Cie­rra la puer­ta del cuar­to de baño y baja las es­ca­le­ras. Le salgo al paso cuan­do llega al úl­ti­mo es­ca­lón.

—¡Oh, Dios mío!

—Me san­gra la nariz.

—¡Te sale a cho­rro! —Agita los bra­zos—. ¡Ven, de­pri­sa! —Me em­pu­ja hacia el salón. Unas grue­sas gotas sal­pi­can la al­fom­bra mien­tras ca­mino. Ama­po­las que flo­re­cen a mis pies—. Sién­ta­te. Re­cués­ta­te y aprié­ta­te la nariz.

Es lo con­tra­rio a lo que se su­po­ne que hay que hacer, así que no obe­dez­co. Adam lle­ga­rá den­tro de diez mi­nu­tos para irnos a bai­lar. Mamá me ob­ser­va un mo­men­to y luego sale co­rrien­do del salón. Pien­so que a lo mejor ha ido a vo­mi­tar, pero vuel­ve con una ser­vi­lle­ta y me la tien­de brus­ca­men­te.

—Re­cués­ta­te. Aprie­ta la ser­vi­lle­ta con­tra la nariz.

Esta vez obe­dez­co, ya que a mi ma­ne­ra no fun­cio­na. La san­gre me baja por la gar­gan­ta. Me trago toda la que puedo, pero una buena parte se me va a la boca y no me deja res­pi­rar. Me in­clino hacia de­lan­te y es­cu­po en la ser­vi­lle­ta. Veo un gran coá­gu­lo de san­gre re­lu­cien­te, de un ex­tra­ño rojo os­cu­ro. Sin duda, no es algo que deba estar fuera de mi cuer­po.

—Dame eso —dice mamá.

Le en­tre­go la ser­vi­lle­ta, y ella la exa­mi­na antes de es­tru­jar­la. Ahora sus manos tam­bién están ma­cha­das de san­gre, como las mías.
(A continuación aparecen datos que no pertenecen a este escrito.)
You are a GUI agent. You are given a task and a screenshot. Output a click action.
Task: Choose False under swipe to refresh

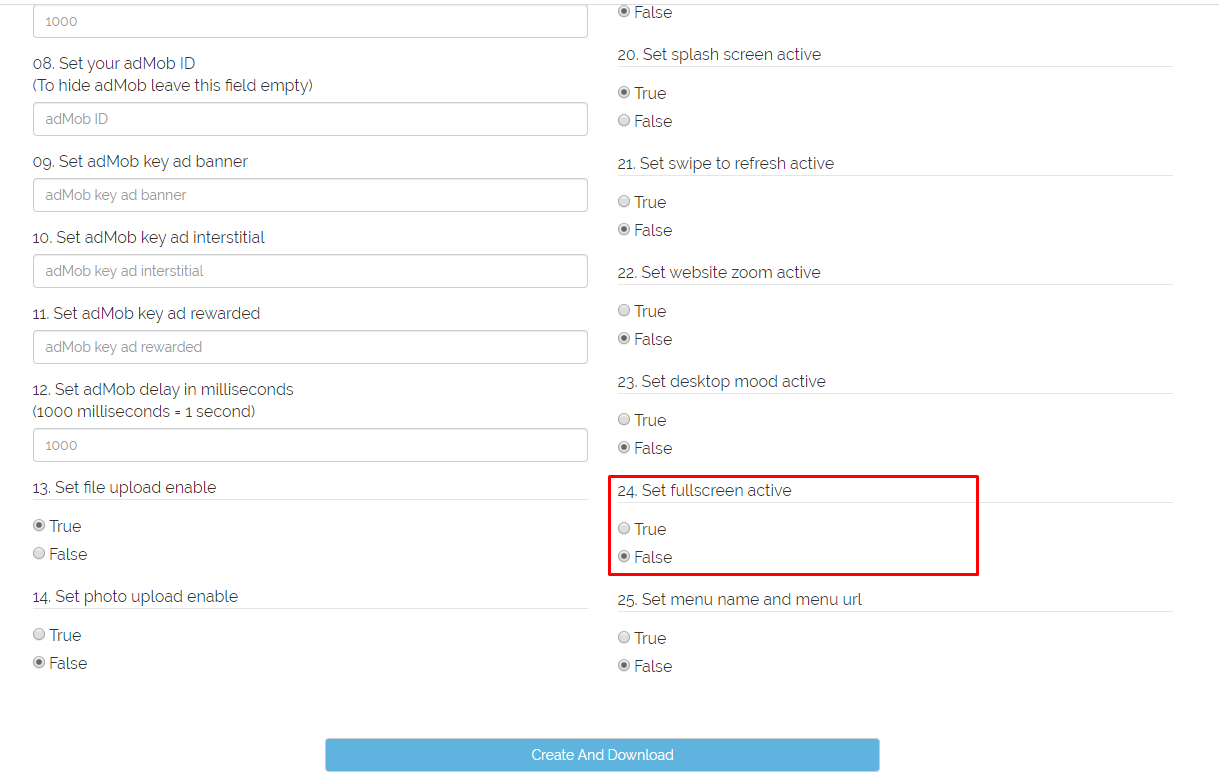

—¿Qué hago, mamá? Adam lle­ga­rá en­se­gui­da.

—Pa­ra­rá en un mo­men­to.

—¡Mira cómo tengo la ropa!

Sa­cu­de la ca­be­za con de­ses­pe­ra­ción.

—Será mejor que te tum­bes.

Eso tam­po­co hay que ha­cer­lo, pero la he­mo­rra­gia no para, así que todo se ha ido a la porra. Mamá se sien­ta al borde del sofá. Me tumbo y veo for­mas que se vuel­ven bri­llan­tes y se di­si­pan. Ima­gino que estoy en un barco que se hunde. Una som­bra ale­tea fren­te a mí.

—¿Te en­cuen­tras mejor?

—Sí.

Se­gu­ro que no me cree, por­que va a la co­ci­na y re­gre­sa con una cu­bi­te­ra de hielo. Se aga­cha junto al sofá y la vacía en su re­ga­zo. Los cu­bi­tos se des­li­zan por sus te­ja­nos y caen en la al­fom­bra. Re­co­ge uno, le quita la pe­lu­sa y me lo da.

—Pón­te­lo en la nariz.

—Se­rían mejor unos gui­san­tes con­ge­la­dos, mamá.

Lo pien­sa unos se­gun­dos, luego sale otra vez y vuel­ve con un pa­que­te de maíz dulce.